Mitch & I got up at 6, made some coffee, & headed to Gulf Breeze Bait & Tackle to grab some fiddlers. We felt bad for all of the sheepshead & pinfish out at Sykes, so we decided to go donate about 30 of our fiddler crabs to them. Thankfully, they must have felt bad for us too, as two of them ended up in the cooler (& then on our table for lunch). The 19'' one gave an excellent fight & was crazy thick! Would have liked to have known what she weighed. 

*Tally for the Morning:*

*Mitch:* Still looking for his first convict
*Me:* 14'' sheep & a thick 19'' sheep

*Tight lines everyone. *


----------



## Versatile170 (Sep 16, 2015)

Good stuff man, keep it up! You take some good pictures btw haha.


----------



## Jason (Oct 2, 2007)

Good going brother....now hurry up and get that fella on a sheepie!!!!!


----------



## LIM-IT-OUT (Aug 26, 2014)

Dude you've been herding ur butt off:thumbup: nice 1


Poor Guy Hahahahaha,
Tell Mitch to call me we'll catch soo many sheeps he wont want to keep them all.


----------



## daniel9829 (Jan 31, 2009)

Nice catch.


----------



## Try'n Hard (Oct 23, 2008)

19"?? - no way - that's a 48"er on the right!


----------



## Pier#r (Oct 2, 2007)

A 19" FL sheepshead should weigh at least 5 1/2 pounds and be about 7 years old...


----------



## ThaFish (Feb 27, 2013)

Pier#r said:


> A 19" FL sheepshead should weigh at least 5 1/2 pounds and be about 7 years old...

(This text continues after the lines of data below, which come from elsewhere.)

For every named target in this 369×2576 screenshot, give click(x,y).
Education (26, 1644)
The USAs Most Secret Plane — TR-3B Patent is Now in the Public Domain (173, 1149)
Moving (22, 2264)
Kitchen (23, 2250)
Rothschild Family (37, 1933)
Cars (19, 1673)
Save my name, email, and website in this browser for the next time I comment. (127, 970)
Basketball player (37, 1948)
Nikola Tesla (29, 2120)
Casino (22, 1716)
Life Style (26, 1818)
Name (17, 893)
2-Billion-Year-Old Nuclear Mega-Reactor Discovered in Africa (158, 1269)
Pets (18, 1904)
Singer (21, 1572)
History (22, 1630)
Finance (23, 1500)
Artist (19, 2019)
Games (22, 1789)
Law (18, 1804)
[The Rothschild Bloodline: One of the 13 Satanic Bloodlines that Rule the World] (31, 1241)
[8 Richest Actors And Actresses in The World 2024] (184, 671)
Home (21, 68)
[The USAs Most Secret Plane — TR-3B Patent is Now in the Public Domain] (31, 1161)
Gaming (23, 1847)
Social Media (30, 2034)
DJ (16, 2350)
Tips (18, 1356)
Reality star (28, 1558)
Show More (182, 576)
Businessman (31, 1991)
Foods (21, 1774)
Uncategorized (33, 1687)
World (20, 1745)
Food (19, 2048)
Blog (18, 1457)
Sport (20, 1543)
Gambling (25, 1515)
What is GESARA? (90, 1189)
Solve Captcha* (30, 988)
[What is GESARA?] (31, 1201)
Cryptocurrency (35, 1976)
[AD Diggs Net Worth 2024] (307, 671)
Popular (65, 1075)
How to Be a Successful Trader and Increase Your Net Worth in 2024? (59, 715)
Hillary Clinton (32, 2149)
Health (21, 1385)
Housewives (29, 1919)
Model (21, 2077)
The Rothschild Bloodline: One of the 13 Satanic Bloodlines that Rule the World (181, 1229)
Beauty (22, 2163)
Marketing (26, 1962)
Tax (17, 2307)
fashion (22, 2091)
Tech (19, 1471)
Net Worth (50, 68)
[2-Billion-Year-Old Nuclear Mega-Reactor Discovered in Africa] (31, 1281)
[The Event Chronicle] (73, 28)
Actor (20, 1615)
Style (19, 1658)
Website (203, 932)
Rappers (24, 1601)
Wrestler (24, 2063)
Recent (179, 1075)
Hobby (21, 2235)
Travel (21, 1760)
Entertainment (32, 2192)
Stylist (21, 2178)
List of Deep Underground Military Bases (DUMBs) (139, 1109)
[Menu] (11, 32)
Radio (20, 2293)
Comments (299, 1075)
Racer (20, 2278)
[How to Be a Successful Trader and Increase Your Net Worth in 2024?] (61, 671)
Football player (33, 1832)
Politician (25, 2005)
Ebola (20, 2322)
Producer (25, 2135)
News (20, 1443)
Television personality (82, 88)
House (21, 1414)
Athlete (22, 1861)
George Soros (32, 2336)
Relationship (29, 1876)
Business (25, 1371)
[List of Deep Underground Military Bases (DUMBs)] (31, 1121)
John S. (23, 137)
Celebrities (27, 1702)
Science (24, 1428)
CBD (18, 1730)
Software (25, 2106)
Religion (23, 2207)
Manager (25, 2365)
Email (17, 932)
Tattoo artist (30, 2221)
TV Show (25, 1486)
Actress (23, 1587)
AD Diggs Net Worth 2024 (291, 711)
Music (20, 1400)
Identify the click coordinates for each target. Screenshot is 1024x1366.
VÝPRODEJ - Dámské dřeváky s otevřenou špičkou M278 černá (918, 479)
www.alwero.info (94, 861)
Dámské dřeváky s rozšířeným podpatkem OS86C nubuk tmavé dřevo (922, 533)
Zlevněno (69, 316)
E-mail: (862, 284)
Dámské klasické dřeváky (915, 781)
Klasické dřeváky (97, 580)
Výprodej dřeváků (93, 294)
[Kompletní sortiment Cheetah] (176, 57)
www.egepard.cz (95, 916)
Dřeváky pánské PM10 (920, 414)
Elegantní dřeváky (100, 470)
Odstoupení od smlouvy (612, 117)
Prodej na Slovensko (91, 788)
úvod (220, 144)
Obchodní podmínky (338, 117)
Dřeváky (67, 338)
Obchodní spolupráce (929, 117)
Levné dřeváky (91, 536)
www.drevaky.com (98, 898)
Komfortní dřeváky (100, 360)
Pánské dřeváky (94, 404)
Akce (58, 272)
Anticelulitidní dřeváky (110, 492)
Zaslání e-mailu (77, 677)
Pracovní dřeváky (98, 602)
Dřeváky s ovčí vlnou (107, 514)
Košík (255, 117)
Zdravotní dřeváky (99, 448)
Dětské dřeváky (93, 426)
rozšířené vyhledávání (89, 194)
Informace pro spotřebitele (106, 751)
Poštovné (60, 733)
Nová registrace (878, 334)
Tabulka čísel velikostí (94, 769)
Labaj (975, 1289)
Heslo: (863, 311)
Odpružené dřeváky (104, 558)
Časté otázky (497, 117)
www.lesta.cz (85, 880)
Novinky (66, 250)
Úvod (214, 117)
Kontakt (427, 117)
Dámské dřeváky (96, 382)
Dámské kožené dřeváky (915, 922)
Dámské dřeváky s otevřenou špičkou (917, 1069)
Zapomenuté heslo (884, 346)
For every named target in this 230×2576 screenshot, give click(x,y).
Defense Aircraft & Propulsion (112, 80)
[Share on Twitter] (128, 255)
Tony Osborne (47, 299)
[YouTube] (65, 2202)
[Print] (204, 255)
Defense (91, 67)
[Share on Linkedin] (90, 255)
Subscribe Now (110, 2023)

Very cool man, thank you for posting the chart!


----------



## ThaFish (Feb 27, 2013)

Versatile170 said:


> Good stuff man, keep it up! You take some good pictures btw haha.


Appreciate it bud, I spend a lot of time editing photos to get them looking the way you see them on the forum! I also shoot all of our fishing photos with a Nikon D3300, so that helps a lot with image quality.


----------



## wtbfishin' (Jul 31, 2016)

Hell those are RECORDS almost as big as U. :shifty:


----------